Collezionisti d’arte fasulli: Brescia al centro del caso

di Eugenio Barboglio
Portato alla luce da Arteconomy24 e dalla denuncia di un operatore milanese
Art Verona, uno dei più importanti appuntamenti del settore, l’ultima edizione si è tenuta nell’ottobre scorso
Art Verona, uno dei più importanti appuntamenti del settore, l’ultima edizione si è tenuta nell’ottobre scorso
Art Verona, uno dei più importanti appuntamenti del settore, l’ultima edizione si è tenuta nell’ottobre scorso
Art Verona, uno dei più importanti appuntamenti del settore, l’ultima edizione si è tenuta nell’ottobre scorso

«I profili Instagram di quattro noti collezionisti questa mattina sono stati cancellati: Carlo Alberto Ferri, Pier Paolo Lonati, Beatrice Rinaldi e Raffaele Sartori non esistono più, ma la notizia è che in verità queste quattro persone non sono mai esistite, erano dei fantasmi. La faccenda è complicata...». Inizia così il lungo articolo a firma di Nicola Zanella apparso il 9 gennaio su Arteconomy de il Sole 24 ore. Ed in effetti quella che descrive è davvero una storia intricata, che getta una luce ambigua sul mercato dell'arte contemporanea, a cui quello stesso mondo si ribella. Ma il fatto è che quella storia è ancora più complicata di quanto appaia nell'articolo e soprattutto riguarda da vicino, molto da vicino, la nostra città. Più di quanto dicano i riferimenti riportati da Zanella.
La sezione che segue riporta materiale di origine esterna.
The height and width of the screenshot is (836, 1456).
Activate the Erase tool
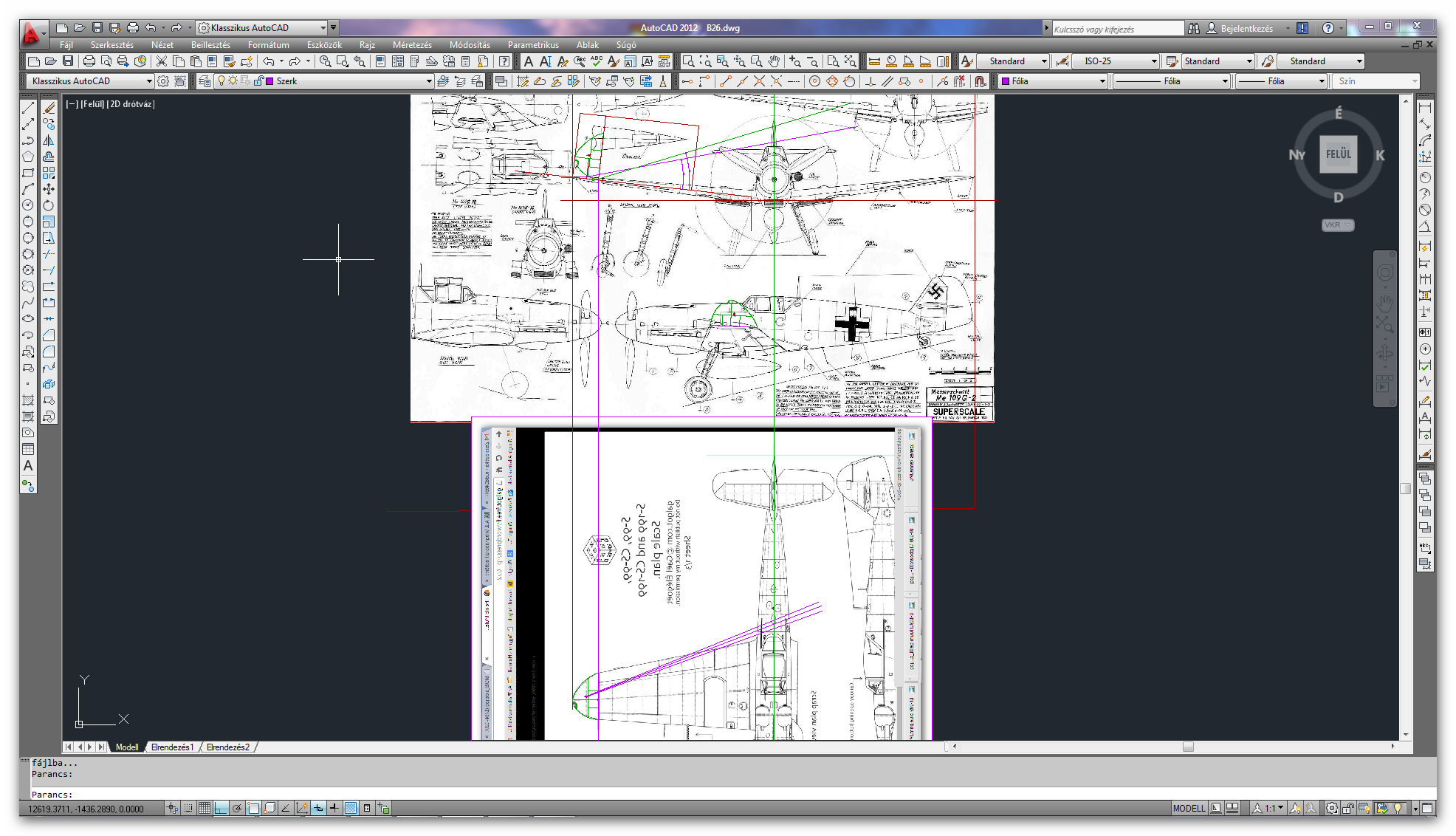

Il vaso di Pandora lo scoperchia il gallerista milanese Federico Vavassori che riferisce ad Arteconomy24: «Uno stimato art advisor con cui collaboriamo regolarmente ci ha segnalato la presenza di un dipinto, esplicitamente attribuito a un artista da noi rappresentato, su un profilo Instagram che si presentava come l'account personale di un collezionista privato di nazionalità italiana e residente in Svizzera: Pier Paolo Lonati. Una tempestiva verifica con l'artista ha confermato i nostri dubbi sull'autenticità dell'opera, che è risultata essere un'intenzionale manipolazione di un dipinto realmente esistente e reso quasi irriconoscibile. L'ambigua reazione del titolare di quell'account nel momento in cui gli abbiamo comunicato la falsità dell'opera, richiedendo anche precise delucidazioni sulla provenienza, ha generato una catena di sospetti che ci hanno portati a verificare i rapporti intrattenuti da questo individuo con svariati altri profili Instagram analoghi». Insomma, Vavassori mangia la foglia e dà il via ad una serie di controlli incrociati che non lasciano dubbi: salta fuori «una sconcertante rete di account fittizi».
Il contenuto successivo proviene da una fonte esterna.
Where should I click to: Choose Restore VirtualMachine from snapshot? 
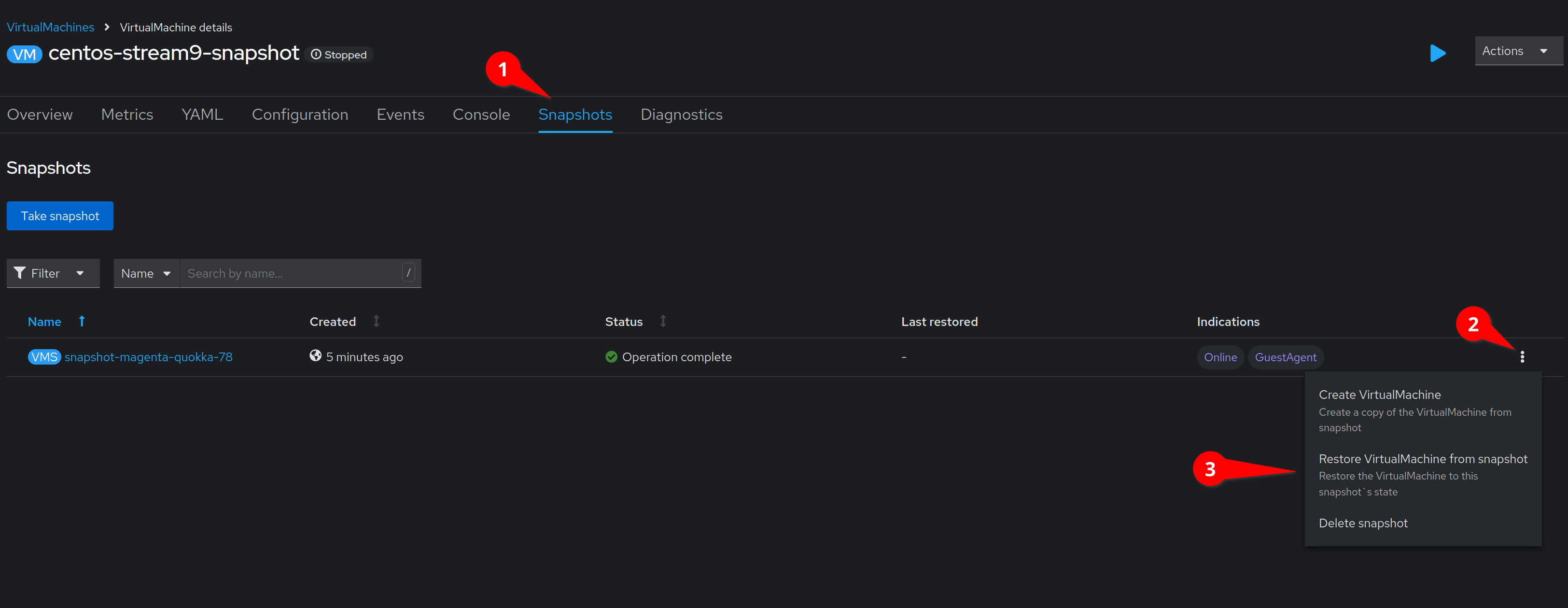pyautogui.click(x=1423, y=459)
Per farla breve: ci sono delle persone che fanno parte del mondo dell'arte che si sono inventati dei profili Instagram di collezionisti che non esistono e che usano per «pompare» degli artisti o proporli per l'acquisto dicendo che sono bravissimi... Insomma, attraverso questi profili alimentano una narrazione positiva, finalizzata ad accrescerne fama e prezzi di opere. Questo è a grandi linee quanto è emerso dopo la «denuncia» di Vavassori, una vicenda che ha fatto infuriare molti operatori «sani» nell'ambiente e che ora tiene banco sul web specializzato. Ma l'aspetto in più rispetto a quanto raccontato è appunto il fatto che l'epicentro di questa vicenda sia Brescia. Non solo perchè uno dei quattro profili cancellati, Pier Paolo Lonati, su Internet si presenta-va come imprenditore bresciano con base a Zurigo. Chi se ne importa delle sue origini, è una persona inventata. Semmai per i due artisti coinvolti nell'affaire: i bresciani, appunto, Francesco De Prezzo e Federica Francesconi.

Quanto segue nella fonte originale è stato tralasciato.